= Chapelle-Chambertin =

Vineyard for red wine

Chapelle-Chambertin is an Appellation d'origine contrôlée (AOC) and Grand Cru vineyard for red wine in the Côte de Nuits subregion of Burgundy, with Pinot noir as the main grape variety. It is located in the southern part of the commune of Gevrey-Chambertin and on the lower hillside east of Chambertin-Clos de Bèze (on the other side of the Route des Grands Crus) and north of Griotte-Chambertin.
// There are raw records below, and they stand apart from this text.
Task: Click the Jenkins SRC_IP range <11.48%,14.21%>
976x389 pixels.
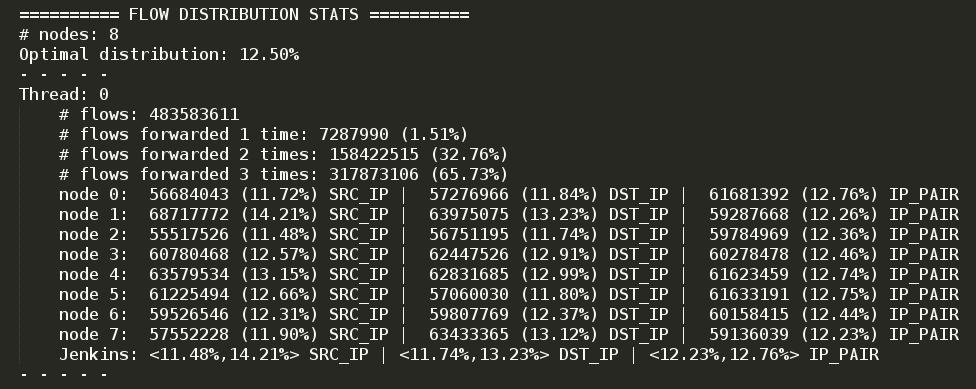Action: tap(224, 354)
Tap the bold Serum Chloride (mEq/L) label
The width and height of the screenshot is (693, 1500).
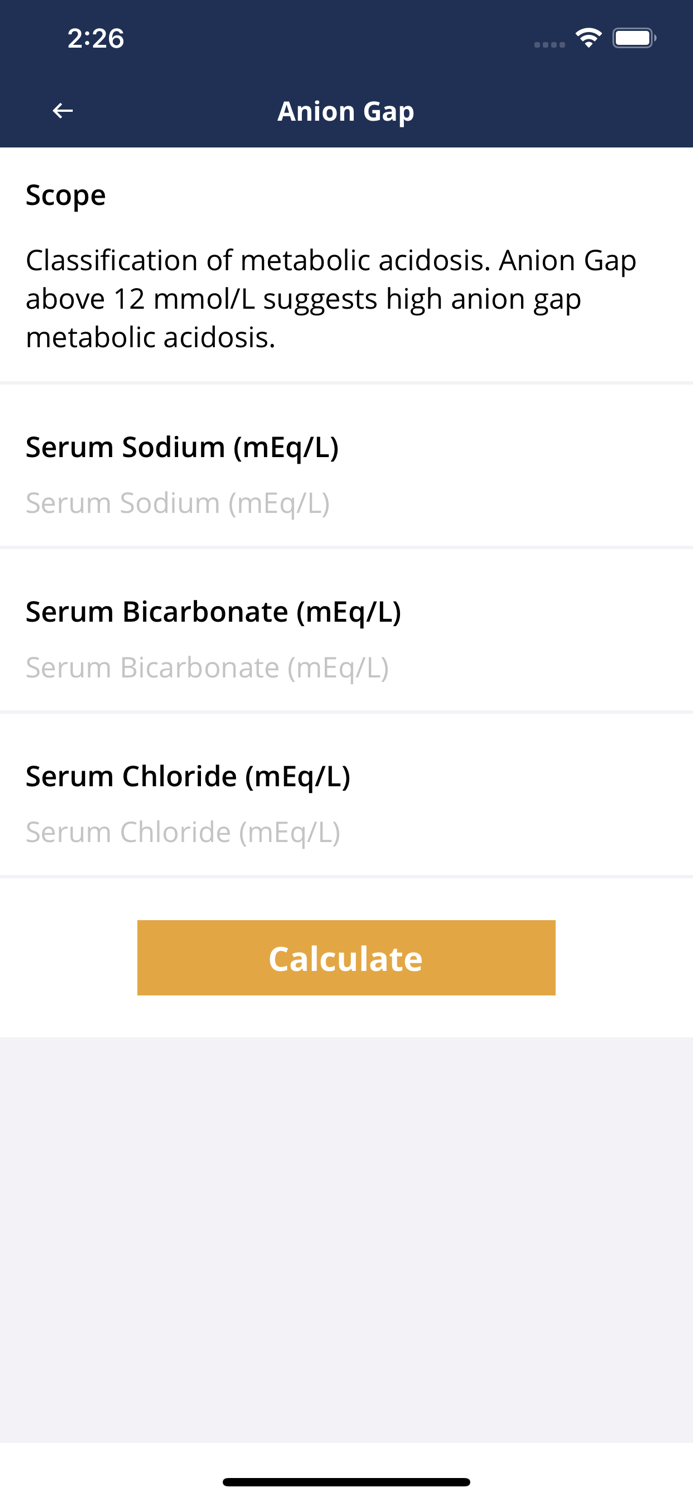click(x=188, y=776)
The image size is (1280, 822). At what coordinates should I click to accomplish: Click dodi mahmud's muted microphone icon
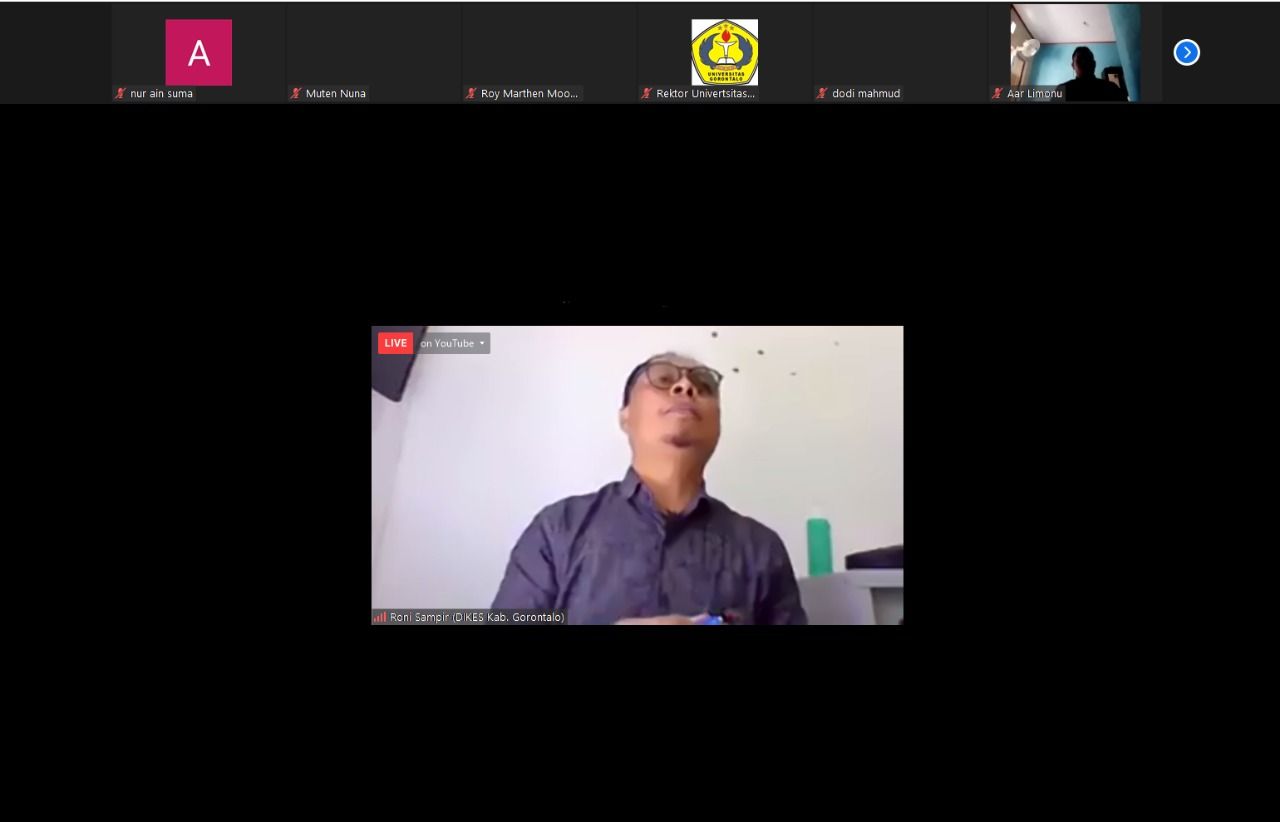point(822,94)
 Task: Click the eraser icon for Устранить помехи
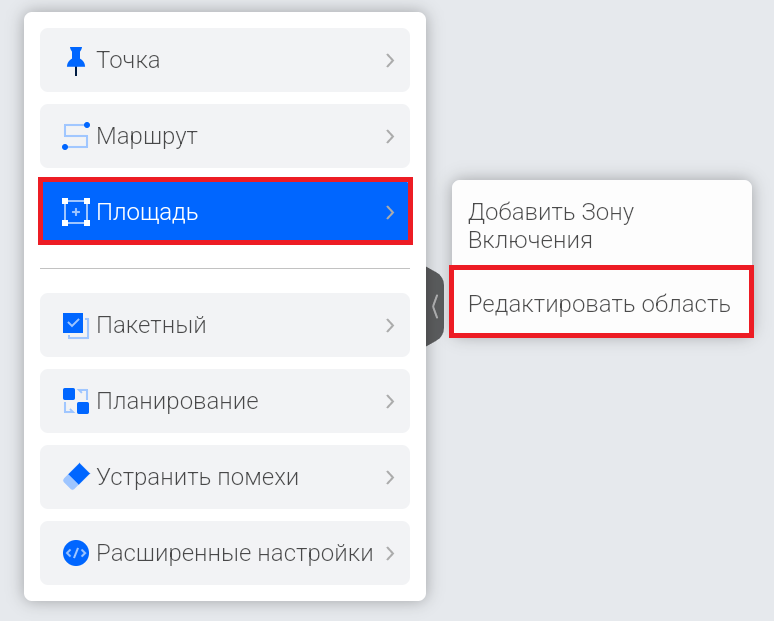(76, 477)
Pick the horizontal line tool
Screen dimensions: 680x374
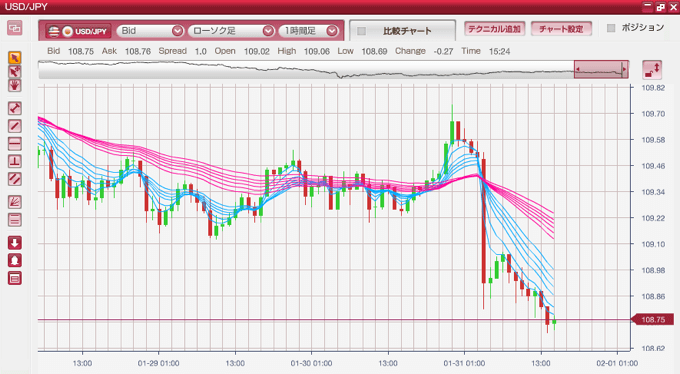click(14, 144)
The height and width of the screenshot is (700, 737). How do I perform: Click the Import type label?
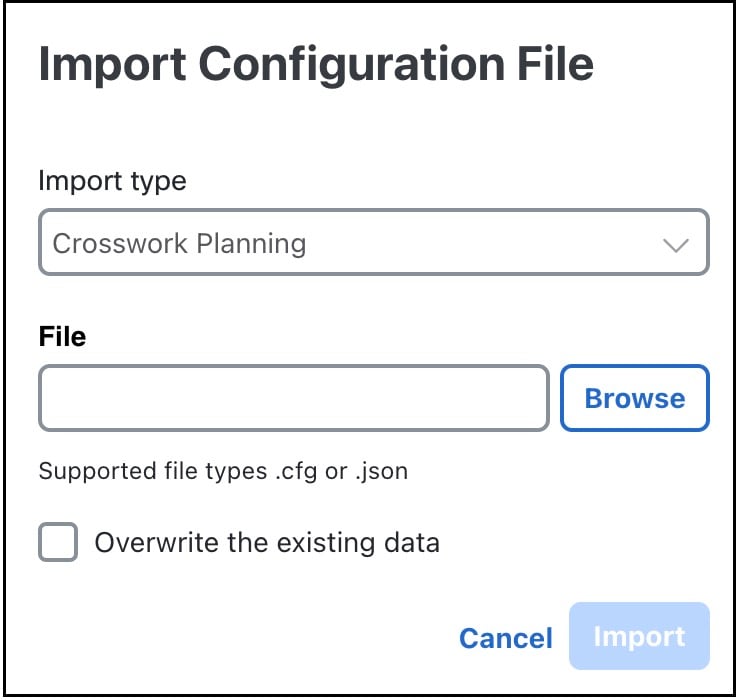coord(112,181)
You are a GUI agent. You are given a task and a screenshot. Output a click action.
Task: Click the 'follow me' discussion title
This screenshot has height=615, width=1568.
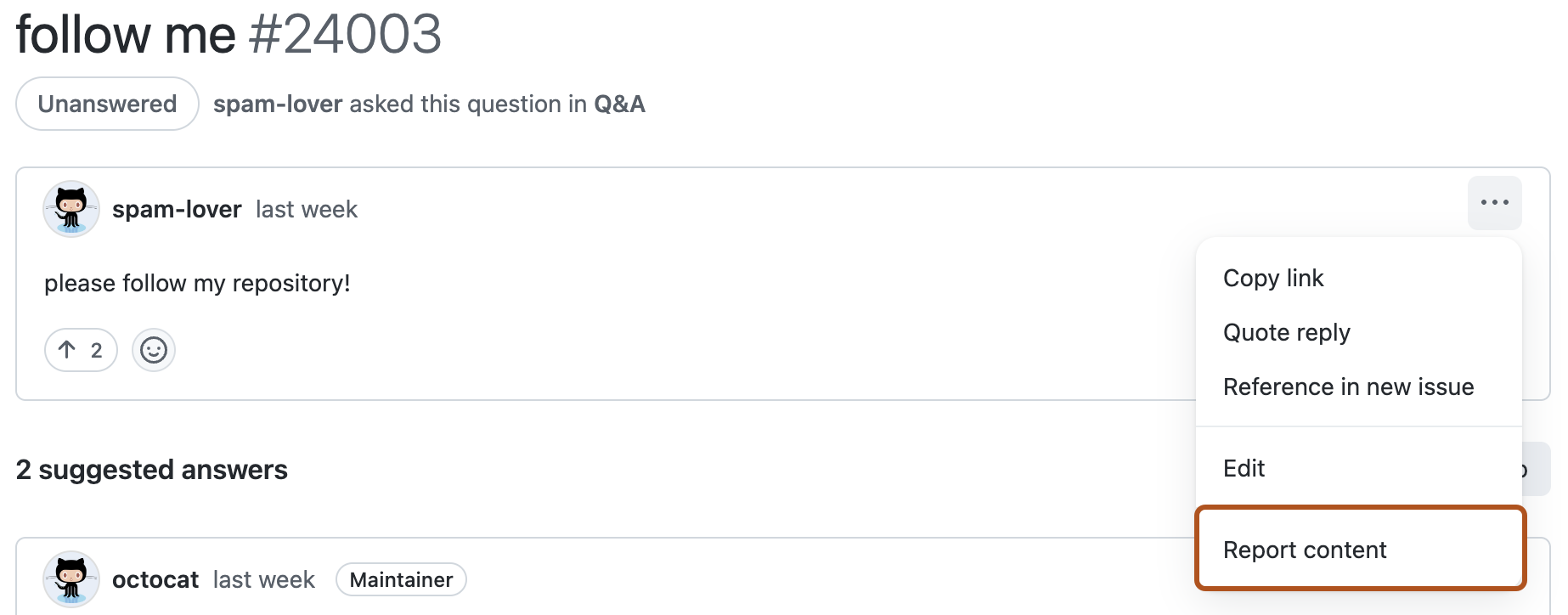click(126, 35)
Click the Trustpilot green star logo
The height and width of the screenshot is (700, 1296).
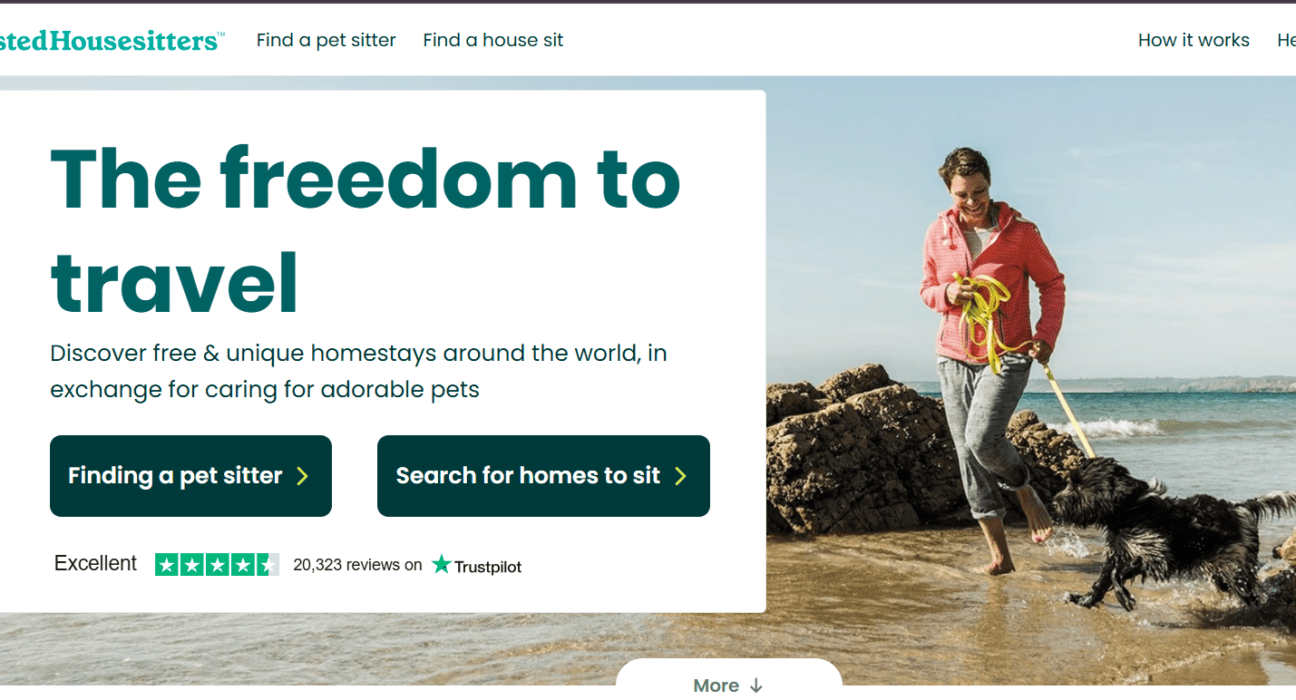pos(442,564)
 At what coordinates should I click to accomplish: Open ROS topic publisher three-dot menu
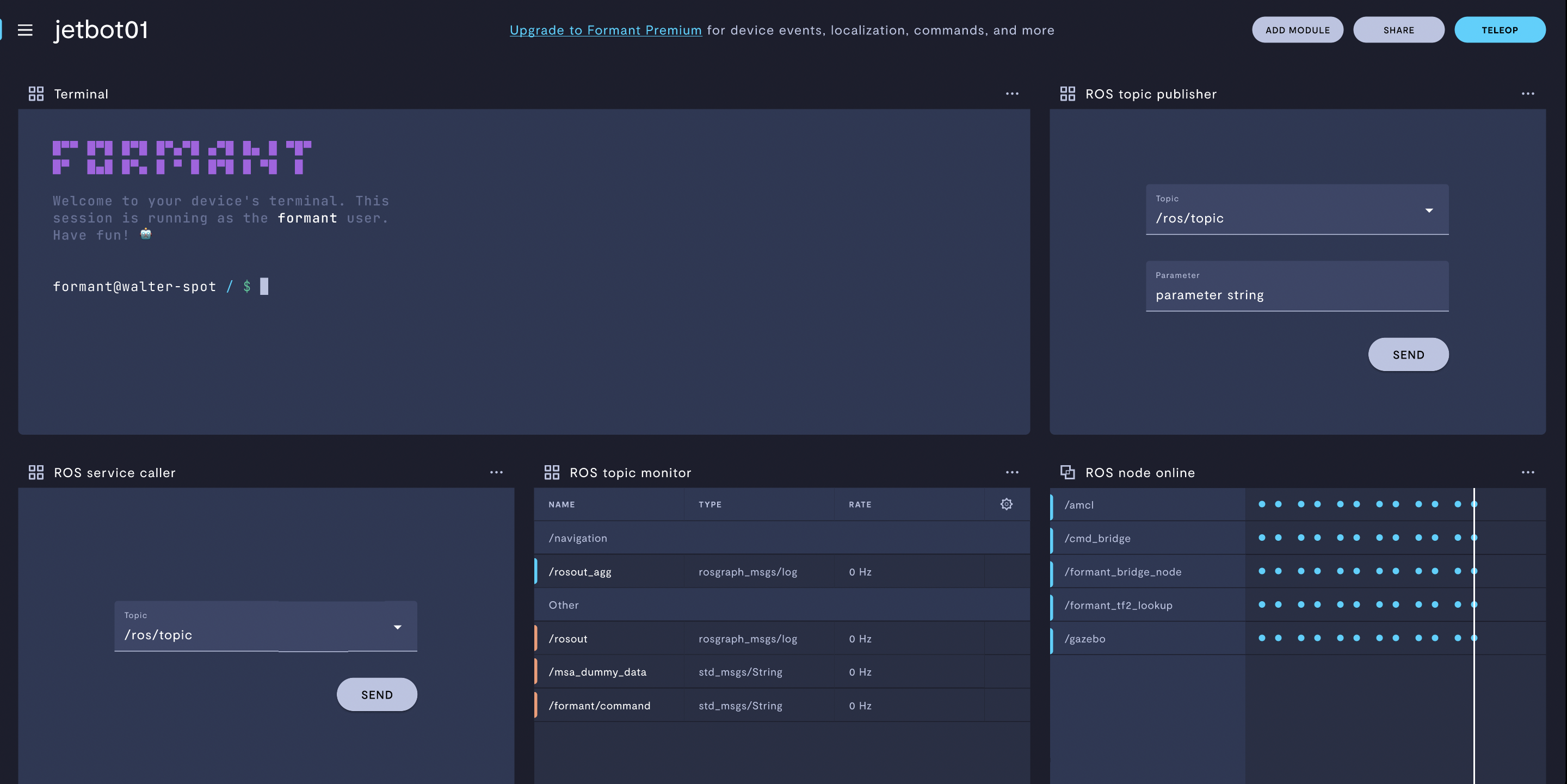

The AOC was created in 1937.

==Wine style==
The wines from Chapelle-Chambertin are known to have some of the lightest coloring of all the Gevrey-Chambertin grand crus. The wines tend to be reliant on the overall quality of the vintage. Wines from this AOC are expected to hit their peak after 8 to 20 years.

==Production==
In 2008, 5.48 ha of vineyard surface was in production within the AOC, and 176 hectoliter of wine was produced, corresponding to just over 23,000 bottles.

==AOC regulations==
The main grape variety for Chapelle-Chambertin is Pinot noir. The AOC regulations also allow up to 15 per cent total of Chardonnay, Pinot blanc and Pinot gris as accessory grapes, but this is practically never used for any Burgundy Grand Cru vineyard. The allowed base yield is 37 hectoliter per hectare, a minimum planting density of 9,000 vines per hectare and a minimum grape maturity of 11.5 per cent potential alcohol is required.

Within this larger grand cru are two climats whose names may appear on wine labels: la Chapelle and Les Gémeaux.